When PSV Eindhoven won the Eredivisie title last year, the positive press coverage just wouldn’t stop. It was all fair, they had just ended bitter rivals Ajax’s reign of dominance in Holland. Former Barcelona man Frank de Boer had led the Amsterdam side to four consecutive league victories and cemented himself as one of the most exciting young coaches in the game.
It seemed like the only thing that could stop Ajax, who remained in the shadow of their own history from Johan Cruyff and Louis van Gaal, was the inevitable departure of de Boer, with a number of clubs making admiring glances. But then something happened at the Phillips Stadion. De Boer’s former team-mate at Camp Nou, Phillip Cocu, took charge and ousted the kings from their thrown.
They stormed to victory with a 17 points difference to Ajax, but it became clear they would soon be victims of their own success. Even before the season was out, their top scorer with 22 goals, Holland winger Memphis Depay moved on. After weeks of rumours and speculation, a tug-of-war between Manchester United and Liverpool, the 21-year-old made the move to Old Trafford. Van Gaal was in charge and, twenty years after leading Ajax to the Champions League title, he took Depay, who he had worked with at the World Cup just 12 months earlier when Holland boss, for £25million.
Unsurprisingly, given his achievements, Cocu was given the de Boer treatment, and hailed as the mastermind who had put his own stamp on the Dutch ‘total football’ style of play and brought success back to the club he had two spells with, sandwiching his time with Barça, between 1995 and 1998, then 2004 and 2007. It wasn’t bad for a first job, just like de Boer.
Dutch football has a ceiling. England, as a nation, have been searching for the magic formula when producing players for many a year. but Holland has its own special recipe, and it’s never short of talent. But, football is becoming more and more about the money, and the game in England, along with a handful of other countries, is incredibly profitable. Holland just can’t compete, and the cream of the Dutch crop will only rise if it leaves the Eredivisie. Depay is just the latest and certainly won’t be the last because once the title is won, there is not much else to achieve, which makes de Boer’s decision to remain at Ajax all the more puzzling.

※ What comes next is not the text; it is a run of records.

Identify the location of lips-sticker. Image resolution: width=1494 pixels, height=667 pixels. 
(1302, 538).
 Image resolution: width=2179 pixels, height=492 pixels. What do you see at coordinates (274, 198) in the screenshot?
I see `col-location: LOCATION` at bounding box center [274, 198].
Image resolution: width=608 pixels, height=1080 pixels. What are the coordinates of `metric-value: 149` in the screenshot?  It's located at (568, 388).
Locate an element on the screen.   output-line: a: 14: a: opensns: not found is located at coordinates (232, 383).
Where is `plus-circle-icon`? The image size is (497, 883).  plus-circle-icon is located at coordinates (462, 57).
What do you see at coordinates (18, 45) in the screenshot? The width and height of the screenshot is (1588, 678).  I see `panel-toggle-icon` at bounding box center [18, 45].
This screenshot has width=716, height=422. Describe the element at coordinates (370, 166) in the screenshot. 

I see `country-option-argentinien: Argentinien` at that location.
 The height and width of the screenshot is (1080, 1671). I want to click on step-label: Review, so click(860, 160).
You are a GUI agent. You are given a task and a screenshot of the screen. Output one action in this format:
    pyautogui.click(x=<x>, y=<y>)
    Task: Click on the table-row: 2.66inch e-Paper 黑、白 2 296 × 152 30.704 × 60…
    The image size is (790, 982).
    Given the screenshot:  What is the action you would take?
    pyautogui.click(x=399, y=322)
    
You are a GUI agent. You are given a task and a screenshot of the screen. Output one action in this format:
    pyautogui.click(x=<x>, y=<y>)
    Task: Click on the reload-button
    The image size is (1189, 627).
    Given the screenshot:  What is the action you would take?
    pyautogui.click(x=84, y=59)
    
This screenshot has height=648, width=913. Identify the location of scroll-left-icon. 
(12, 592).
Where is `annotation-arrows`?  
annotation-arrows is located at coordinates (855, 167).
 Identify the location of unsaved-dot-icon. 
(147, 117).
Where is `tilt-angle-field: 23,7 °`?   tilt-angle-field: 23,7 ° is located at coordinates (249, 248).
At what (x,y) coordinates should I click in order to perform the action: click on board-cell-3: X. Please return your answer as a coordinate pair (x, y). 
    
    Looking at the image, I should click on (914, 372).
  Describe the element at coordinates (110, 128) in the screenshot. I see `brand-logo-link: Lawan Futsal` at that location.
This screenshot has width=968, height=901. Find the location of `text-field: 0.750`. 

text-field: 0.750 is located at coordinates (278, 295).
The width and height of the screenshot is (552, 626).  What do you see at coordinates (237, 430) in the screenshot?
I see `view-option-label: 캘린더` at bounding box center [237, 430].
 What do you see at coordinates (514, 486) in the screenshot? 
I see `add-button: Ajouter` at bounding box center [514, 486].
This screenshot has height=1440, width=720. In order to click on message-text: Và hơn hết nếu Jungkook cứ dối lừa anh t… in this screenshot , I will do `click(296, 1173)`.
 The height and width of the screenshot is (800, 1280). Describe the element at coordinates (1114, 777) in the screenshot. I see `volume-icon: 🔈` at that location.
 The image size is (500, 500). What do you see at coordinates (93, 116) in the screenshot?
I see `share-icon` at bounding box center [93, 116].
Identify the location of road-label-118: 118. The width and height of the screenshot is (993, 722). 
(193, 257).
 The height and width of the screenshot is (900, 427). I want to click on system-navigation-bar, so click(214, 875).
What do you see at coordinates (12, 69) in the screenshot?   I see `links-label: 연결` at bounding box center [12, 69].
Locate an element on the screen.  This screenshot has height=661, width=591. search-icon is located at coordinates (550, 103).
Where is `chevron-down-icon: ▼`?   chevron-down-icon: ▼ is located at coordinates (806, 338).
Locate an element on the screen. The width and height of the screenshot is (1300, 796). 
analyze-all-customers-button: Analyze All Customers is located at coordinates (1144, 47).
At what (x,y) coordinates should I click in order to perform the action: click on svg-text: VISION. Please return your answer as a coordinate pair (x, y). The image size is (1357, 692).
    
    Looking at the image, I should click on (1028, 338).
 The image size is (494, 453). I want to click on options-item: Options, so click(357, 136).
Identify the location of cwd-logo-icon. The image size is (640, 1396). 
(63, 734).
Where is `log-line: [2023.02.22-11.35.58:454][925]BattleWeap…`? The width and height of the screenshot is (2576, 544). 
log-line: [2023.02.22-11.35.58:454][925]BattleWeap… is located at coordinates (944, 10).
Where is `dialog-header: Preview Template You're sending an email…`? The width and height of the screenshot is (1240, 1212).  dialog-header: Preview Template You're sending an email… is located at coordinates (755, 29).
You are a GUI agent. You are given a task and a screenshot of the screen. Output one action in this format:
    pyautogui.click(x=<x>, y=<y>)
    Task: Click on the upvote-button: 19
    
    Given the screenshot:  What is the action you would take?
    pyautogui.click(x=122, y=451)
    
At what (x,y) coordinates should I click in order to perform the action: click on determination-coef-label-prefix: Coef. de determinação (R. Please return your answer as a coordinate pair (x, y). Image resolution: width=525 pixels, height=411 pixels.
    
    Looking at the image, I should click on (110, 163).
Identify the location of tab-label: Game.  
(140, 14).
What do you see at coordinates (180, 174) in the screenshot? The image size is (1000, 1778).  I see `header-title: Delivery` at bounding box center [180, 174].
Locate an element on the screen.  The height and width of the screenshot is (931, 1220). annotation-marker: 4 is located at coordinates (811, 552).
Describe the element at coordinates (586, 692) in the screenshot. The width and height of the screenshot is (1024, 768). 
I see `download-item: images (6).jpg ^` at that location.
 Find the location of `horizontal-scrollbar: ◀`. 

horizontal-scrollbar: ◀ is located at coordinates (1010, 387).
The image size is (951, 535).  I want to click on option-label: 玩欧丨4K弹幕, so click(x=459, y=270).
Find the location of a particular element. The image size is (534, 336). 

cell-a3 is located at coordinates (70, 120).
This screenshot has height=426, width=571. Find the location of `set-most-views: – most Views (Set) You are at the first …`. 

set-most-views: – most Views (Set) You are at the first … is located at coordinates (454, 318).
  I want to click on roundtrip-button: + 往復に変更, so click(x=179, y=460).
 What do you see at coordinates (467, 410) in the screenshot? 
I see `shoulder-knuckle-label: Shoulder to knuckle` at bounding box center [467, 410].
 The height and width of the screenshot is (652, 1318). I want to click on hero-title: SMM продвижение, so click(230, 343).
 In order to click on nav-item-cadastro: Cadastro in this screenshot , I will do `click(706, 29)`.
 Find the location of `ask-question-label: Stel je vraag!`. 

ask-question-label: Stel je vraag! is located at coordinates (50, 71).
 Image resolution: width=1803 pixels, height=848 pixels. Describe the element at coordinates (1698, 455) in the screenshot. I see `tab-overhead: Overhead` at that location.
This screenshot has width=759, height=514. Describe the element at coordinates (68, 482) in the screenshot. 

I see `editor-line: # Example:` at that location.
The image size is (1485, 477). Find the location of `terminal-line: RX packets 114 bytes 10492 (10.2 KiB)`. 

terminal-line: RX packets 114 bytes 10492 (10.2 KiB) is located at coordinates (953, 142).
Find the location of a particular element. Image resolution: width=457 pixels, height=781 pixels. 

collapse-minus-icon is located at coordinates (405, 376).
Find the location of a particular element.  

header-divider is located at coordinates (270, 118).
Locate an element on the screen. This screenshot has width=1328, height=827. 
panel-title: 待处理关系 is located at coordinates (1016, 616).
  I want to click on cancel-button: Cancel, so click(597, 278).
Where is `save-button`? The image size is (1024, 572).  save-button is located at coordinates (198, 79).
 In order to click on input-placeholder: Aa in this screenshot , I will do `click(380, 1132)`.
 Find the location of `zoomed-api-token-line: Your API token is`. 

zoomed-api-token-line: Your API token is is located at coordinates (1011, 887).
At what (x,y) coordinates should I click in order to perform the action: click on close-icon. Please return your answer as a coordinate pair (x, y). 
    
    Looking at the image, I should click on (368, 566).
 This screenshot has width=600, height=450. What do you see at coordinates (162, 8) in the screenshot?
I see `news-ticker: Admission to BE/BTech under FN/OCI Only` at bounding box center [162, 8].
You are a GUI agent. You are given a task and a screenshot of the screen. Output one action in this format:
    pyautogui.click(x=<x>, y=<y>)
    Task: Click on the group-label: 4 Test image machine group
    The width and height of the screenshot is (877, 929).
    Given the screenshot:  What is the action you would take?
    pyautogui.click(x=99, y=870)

The other big name from the PSV title winning side heavily linked with the bright Premier League lights is playmaker Georginio Wijnaldum. He impressed last term, scoring 14 goals in 33 games, creating 41 chances and registering 41 chances. Van Gaal has once again reportedly taken a look, but more pressingly, North-East rivals Sunderland, where former PSV boss Dick Advocaat is currently in charge, and Newcastle, who have Dutchmen Siem de Jong, Vurnon Anita, Daryl Janmaat and Tim Krul in their ranks, are in a battle for him (Express).
Bayern Munich boss Pep Guardiola, a team-mate of both de Boer and Cocu in Catalunya, once said before Barça faced Arsenal in the Champions League that there were many a midfielder in the B team who could do what Jack Wilshere, the golden boy of English football at the time could. It was 2011, and Guardiola was making history with the Blaugrana, in the process of winning 16 trophies in four seasons before leaving and later taking up his job in Bavaria.
What he said, while probably outrageous to the narrow-minded British media, was probably correct. Wilshere’s game is based on technique, touch and balance, but that style that Barça perfected stemmed from the same one that Cocu and de Boer had used, ‘total football’.
Therefore, in Holland, there are numerous midfield players who play in that way every day too. The man who did so for PSV last season, 21-year-old Adam Maher, has been unfortunate in that he has not been linked with a move away this summer like Depay and Wijnaldum, despite playing a key role in the success. In 31 games last season, he scored seven goals, but more impressively created 61 chances and completed 1095 passes with 83%.
He is the archetypal ‘number 6′ as van Gaal would say (MEN), and the type of player the United boss is on the lookout this summer. But if it won’t be Maher that he goes for, perhaps Ronald Koeman, another former Barça man and total football theorist, should at Southampton. Saints midfielder Morgan Schneiderlin looks set to complete a move to Old Trafford (Telegraph) and, without too much fuss, there is a hungry, young, extremely talented and readymade replacement for the Frenchman in Maher.
Southampton are a selling club, a fact they will never be able to get away from. But they have an opportunity to build on that, sell their best players and bring in talented players to fill their shoes. There is a strange, but beautiful pattern about Dutch football and they are the masters of continuity. Maher, schooled in the same system as Koeman, Guardiola, de Boer and Cocu, would fit perfectly at St Mary’s, but they must wake up and realise it.